# Exercise requirements:
For the material below, count the lines containing "will" and reply with the number alone.

Segment Start: Extracted data

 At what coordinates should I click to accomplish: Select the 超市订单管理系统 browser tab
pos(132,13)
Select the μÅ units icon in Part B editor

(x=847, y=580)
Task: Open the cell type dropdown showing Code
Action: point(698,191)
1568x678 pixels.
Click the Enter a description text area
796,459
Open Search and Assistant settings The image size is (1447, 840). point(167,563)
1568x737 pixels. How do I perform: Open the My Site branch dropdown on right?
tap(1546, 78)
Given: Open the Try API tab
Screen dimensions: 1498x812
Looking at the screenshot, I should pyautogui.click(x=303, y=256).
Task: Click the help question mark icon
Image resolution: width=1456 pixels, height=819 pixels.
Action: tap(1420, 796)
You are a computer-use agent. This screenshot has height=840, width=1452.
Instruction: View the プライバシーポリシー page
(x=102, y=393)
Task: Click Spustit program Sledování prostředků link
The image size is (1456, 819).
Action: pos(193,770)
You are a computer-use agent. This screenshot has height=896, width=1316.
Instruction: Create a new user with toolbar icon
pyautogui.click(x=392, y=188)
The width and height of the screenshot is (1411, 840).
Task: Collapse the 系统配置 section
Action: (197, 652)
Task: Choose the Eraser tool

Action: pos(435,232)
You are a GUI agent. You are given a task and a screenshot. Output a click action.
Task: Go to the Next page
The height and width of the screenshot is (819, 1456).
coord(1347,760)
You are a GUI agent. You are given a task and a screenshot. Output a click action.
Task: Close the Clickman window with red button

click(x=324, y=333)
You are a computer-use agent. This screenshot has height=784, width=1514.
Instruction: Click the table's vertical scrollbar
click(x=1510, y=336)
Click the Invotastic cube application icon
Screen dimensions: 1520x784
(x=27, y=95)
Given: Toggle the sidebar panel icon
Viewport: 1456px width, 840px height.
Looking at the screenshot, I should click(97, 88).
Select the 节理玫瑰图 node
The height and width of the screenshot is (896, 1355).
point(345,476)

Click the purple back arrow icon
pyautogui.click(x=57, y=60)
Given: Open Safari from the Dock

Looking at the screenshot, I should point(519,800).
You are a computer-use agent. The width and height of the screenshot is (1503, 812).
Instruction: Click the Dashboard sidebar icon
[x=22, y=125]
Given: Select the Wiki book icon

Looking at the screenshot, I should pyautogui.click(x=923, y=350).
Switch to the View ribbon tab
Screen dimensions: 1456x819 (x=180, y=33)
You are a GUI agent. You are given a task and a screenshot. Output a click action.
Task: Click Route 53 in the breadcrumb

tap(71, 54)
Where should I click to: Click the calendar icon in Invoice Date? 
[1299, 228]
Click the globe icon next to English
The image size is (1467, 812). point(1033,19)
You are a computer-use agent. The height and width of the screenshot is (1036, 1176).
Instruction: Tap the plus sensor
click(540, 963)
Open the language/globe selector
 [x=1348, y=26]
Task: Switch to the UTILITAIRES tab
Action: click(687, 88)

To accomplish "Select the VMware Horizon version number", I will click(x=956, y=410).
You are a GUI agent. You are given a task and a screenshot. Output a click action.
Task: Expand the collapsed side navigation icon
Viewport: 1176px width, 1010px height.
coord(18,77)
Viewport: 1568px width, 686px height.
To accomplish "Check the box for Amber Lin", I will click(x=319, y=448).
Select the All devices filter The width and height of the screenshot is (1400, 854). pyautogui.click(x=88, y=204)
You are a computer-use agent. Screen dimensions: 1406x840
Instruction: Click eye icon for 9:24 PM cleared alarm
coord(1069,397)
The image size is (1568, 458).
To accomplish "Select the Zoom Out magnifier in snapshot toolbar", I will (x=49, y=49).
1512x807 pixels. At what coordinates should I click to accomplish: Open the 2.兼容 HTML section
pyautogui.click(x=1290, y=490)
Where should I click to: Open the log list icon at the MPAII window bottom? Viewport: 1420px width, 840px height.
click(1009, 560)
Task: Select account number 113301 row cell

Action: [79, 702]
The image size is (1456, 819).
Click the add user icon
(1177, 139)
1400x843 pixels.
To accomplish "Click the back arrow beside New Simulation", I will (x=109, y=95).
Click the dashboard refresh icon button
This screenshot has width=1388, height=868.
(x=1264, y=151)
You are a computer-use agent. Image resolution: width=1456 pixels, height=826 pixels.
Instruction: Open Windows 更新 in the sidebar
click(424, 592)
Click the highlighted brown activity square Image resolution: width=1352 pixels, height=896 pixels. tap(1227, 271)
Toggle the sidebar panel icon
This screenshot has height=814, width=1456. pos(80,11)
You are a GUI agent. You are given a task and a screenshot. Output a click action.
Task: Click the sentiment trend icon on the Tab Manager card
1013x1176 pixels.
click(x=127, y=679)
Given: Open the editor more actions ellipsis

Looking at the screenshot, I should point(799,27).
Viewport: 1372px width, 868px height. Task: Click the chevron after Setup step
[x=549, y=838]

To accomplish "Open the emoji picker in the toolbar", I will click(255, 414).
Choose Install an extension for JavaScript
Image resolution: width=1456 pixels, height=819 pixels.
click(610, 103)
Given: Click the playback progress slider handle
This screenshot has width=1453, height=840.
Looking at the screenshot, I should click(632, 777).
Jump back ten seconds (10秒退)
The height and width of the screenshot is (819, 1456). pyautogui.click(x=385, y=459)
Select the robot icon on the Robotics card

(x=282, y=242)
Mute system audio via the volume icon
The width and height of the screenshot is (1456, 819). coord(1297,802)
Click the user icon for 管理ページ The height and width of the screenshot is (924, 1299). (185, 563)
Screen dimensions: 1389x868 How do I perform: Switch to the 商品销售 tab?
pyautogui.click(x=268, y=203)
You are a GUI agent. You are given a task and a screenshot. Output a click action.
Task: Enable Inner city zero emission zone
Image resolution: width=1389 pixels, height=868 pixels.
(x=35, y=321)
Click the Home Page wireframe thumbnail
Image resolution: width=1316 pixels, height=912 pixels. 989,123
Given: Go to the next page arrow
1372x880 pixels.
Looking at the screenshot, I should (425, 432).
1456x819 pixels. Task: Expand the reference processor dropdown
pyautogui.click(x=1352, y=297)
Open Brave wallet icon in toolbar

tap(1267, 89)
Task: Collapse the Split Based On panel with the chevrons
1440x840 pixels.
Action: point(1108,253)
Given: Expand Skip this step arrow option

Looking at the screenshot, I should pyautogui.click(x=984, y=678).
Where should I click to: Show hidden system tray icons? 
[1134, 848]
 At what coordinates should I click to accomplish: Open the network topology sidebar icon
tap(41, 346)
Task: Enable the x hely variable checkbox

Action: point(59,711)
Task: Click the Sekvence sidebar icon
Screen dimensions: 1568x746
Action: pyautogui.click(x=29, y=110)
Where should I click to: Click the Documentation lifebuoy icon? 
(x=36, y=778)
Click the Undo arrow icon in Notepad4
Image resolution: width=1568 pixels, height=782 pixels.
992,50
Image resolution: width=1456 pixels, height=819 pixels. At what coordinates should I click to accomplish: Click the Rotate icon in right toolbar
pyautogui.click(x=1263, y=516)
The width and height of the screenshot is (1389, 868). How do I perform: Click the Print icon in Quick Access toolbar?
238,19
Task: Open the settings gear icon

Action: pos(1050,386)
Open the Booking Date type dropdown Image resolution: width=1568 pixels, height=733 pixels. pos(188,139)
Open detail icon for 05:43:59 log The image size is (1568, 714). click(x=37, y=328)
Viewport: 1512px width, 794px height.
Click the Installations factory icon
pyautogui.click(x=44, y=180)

Segment End: Extracted data

# Output of the task:
5